■ **Document**

──────────

Thursday, December 02, 2021

Vindy's 2021 Championship Week

UNHERALDED CREATIVE SCHOOL TAKES DOWN LOCAL HARDWOOD TEAM  

DAVIS, California (UPI)… Despite a look-ahead spot to the forthcoming clash with Ceramic State, the Division II PACWEST Conference Academy of Art Urban Knights, unranked and receiving no votes in the rankings thru 11/28, based in San Francisco, belted the UC-Davis Aggies basketball team here, 79-60, for their first-ever triumph over a I-A foe. Legendary acrylics-ace Bob Ross, attributed the historic-win to leading his players through their daily paces, which include practicing high-ball silk-screens, banking shots off the blown-glass and creating a trio of firs, redwoods, sequoias, oaks, etc. on canvas, via the medium of their choice, from beyond-the-arc, a drill Coach Ross likes to call “Happy Threes”!  Having no athletic-scholarship players, the Urban Knights sixth-man, when not logging actual minutes on the court, creates gallery-worthy masterpieces on a pottery-wheel while on the bench. 

 

We rescued finally-in-the-black 3-2 (and a total of six points “over” from 3-0-2) last week (28-34-1, .452 on the season). 

NASA predicted a comet would race within astronomical grenade-range of Earth on this previous Monday-night. Scientists with high-powered telescopes detected, etched-in-the-surface of said-celestial body, as it passed-by, a draft-version of... 


THE WEBER KID’S 2021 CHAMPIONSHIP WEEK FORECAST  

(Sponsored this week by GEICO...playin’ peek-a-boo with the defensive-linemen!)

──────────

■ **What to do**
[A] Please decide whether each statement agrees with the Championship Week post, answering yes or no and quoting the words of the post that settle it: (i) The Academy of Art Urban Knights beat UC-Davis 79-60. (ii) The Urban Knights roster includes athletic-scholarship players. (iii) Coach Ross calls one of the team's drills "Happy Threes."
[B] Pick up the Championship Week post after its last line and keep writing it.

■ **Rows on where targets appear**
──────────

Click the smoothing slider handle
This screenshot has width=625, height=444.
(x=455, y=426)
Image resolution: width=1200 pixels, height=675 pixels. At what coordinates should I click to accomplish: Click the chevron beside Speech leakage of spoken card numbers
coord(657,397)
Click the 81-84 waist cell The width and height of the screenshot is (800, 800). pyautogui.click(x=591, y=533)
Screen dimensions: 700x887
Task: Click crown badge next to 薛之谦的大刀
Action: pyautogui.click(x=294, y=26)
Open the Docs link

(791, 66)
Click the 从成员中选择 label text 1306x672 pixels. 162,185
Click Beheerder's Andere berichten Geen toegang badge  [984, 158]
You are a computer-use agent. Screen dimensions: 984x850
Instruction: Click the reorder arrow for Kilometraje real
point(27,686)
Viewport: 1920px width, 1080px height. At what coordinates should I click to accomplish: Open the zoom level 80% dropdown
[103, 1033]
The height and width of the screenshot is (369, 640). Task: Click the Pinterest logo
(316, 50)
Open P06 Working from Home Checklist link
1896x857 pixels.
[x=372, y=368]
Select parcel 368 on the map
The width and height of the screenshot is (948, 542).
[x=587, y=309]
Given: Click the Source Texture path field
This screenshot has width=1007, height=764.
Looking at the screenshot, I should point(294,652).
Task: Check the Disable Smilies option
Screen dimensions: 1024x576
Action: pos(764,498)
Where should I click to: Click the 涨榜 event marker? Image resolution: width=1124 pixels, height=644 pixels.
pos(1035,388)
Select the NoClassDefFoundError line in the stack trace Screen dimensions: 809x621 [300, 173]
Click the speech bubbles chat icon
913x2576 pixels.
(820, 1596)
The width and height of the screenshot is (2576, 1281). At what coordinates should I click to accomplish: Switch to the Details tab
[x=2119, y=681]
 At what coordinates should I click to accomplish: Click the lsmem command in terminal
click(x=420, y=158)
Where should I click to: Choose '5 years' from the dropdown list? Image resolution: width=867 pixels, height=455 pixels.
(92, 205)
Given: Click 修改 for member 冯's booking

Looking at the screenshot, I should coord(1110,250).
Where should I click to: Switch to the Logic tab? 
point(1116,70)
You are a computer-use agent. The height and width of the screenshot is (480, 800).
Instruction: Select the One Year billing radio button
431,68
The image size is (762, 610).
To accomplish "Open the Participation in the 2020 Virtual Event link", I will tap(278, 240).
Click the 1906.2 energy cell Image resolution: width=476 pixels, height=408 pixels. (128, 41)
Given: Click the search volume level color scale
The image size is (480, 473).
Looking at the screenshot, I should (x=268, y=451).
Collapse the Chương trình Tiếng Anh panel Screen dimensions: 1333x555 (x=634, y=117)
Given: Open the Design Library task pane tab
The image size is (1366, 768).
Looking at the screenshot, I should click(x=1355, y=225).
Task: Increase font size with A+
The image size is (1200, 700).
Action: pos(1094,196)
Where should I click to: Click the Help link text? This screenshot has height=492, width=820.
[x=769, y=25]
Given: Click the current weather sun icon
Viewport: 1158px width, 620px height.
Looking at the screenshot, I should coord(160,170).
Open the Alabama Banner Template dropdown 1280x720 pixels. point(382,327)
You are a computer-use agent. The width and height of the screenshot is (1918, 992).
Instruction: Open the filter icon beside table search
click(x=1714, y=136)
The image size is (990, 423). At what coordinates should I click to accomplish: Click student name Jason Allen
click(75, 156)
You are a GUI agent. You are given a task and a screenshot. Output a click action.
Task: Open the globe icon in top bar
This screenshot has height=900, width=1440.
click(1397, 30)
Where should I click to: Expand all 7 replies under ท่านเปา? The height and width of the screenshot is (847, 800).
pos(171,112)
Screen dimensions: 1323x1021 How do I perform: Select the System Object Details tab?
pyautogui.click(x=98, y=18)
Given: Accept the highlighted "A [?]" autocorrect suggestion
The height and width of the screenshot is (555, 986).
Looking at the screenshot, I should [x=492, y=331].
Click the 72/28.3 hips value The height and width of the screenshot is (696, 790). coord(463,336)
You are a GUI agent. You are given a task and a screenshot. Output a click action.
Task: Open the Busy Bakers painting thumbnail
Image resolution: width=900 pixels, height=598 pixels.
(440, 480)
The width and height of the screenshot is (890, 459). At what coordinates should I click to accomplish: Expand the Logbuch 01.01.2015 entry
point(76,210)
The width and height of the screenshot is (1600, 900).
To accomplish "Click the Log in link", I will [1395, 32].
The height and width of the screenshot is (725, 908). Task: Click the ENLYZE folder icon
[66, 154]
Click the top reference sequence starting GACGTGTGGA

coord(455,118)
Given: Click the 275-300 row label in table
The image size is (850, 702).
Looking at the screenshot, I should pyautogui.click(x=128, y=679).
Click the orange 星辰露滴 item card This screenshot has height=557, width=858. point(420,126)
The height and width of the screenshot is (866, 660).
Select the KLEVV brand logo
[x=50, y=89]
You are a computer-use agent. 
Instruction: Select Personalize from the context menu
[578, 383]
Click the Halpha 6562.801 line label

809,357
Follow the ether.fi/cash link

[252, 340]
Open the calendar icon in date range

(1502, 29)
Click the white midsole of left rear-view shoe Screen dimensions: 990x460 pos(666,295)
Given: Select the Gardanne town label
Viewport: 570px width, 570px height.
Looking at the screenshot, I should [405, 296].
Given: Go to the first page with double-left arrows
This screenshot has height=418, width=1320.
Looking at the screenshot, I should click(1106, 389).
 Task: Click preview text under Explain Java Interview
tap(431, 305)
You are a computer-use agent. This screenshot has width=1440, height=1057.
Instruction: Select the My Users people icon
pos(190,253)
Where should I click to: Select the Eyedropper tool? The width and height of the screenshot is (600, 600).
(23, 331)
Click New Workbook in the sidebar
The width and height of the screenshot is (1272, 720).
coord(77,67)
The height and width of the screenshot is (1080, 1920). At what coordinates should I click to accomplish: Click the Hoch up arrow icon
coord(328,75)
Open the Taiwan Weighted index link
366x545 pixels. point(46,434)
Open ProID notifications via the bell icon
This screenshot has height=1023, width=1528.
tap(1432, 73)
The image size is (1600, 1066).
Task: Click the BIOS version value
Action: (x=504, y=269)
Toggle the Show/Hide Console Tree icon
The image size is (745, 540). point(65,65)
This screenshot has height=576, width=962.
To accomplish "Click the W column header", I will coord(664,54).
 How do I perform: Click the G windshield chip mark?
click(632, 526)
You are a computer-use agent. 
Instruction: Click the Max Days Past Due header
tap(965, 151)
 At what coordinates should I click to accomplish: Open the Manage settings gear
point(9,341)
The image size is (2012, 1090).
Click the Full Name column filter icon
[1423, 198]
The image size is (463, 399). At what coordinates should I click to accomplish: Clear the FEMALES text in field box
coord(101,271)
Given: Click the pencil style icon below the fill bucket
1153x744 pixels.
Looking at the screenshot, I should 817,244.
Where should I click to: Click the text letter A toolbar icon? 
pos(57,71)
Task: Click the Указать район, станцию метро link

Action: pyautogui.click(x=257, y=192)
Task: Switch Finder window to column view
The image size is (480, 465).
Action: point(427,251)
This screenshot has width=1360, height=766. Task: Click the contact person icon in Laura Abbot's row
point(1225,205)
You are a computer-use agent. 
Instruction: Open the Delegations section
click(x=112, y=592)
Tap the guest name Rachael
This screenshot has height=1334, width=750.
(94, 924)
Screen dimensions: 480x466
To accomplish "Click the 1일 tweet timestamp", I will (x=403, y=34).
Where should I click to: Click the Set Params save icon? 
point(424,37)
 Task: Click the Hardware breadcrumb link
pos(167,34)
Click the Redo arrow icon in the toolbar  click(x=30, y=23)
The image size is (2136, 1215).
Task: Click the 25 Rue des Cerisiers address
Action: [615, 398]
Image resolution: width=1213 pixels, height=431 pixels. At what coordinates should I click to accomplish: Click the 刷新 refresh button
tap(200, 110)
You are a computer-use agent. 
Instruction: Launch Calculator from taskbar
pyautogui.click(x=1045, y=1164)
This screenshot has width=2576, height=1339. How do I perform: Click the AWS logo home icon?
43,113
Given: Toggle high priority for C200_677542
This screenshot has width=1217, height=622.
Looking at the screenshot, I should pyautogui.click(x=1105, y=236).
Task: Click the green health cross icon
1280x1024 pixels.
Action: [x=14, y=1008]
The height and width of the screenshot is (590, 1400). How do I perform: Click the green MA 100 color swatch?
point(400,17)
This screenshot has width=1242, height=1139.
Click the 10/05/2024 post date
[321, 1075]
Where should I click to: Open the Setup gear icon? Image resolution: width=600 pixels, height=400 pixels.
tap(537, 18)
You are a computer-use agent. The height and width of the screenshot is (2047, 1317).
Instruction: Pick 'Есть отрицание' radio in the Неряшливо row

──────────

■ **Per-task answers**
[A]
(i) Yes: "belted the UC-Davis Aggies basketball team here, 79-60"
(ii) No: "Having no athletic-scholarship players"
(iii) Yes: "a drill Coach Ross likes to call “Happy Threes”!"

[B]
FRI. DEC. 3  


C-USA CHAMPIONSHIP (@ San Antonio, TX)  


Western Kentucky @ UTSA (“under 72 ½”): Second-choice fer “lock”. Highway-Hens get home-field-ad fer this one despite list-less, meaning-less/no-show/etc. “appearance” at Denton in loss to North Texas, when the only importance was prolly keepin’ da’ post-season play-list close to da’ vest and evaluatin’ a bunch of reserves (and that ...didn’t...end-up...well)! Nonetheless...Beep Beep! 34 Hilltoppers 28

  

SAT. DEC. 4 


SEC CHAMPIONSHIP (@ Atlanta, GA) 


#1 Georgia (-6 ½) over #4 Alabama: LOCK OF DA’ WEEK.  Easy money!  Didn’t watch the game, so not sure what kinda’ smoke-and-mirrors Big Al used last Saturday to pull–off the tardy-Houdini to beat War Eagles in bonus-time, but askin’ Joja’ to cover a mere-touchdown behind the country’s top-D (8.25 ppg vs. SEC, 6.92 ppg overall and 6.17 ppg away-from-Athens) seems like a no-brainerStealin’ a Gandalf quote from Lord of the Rings... ”Youuu... shall not...passss!”. UGA leaves no doubt who’s the best club in the nation. Unless yer a ‘Dawgs-fan, don’t bother watchin’ this. Tune-in to Nickelodeon, the Oprah Winfrey Network or the Hallmark Channel fer more-riveting-fare instead...UGA 38 Tide 7

 

B10 CHAMPIONSHIP (@ Indianapolis, IN)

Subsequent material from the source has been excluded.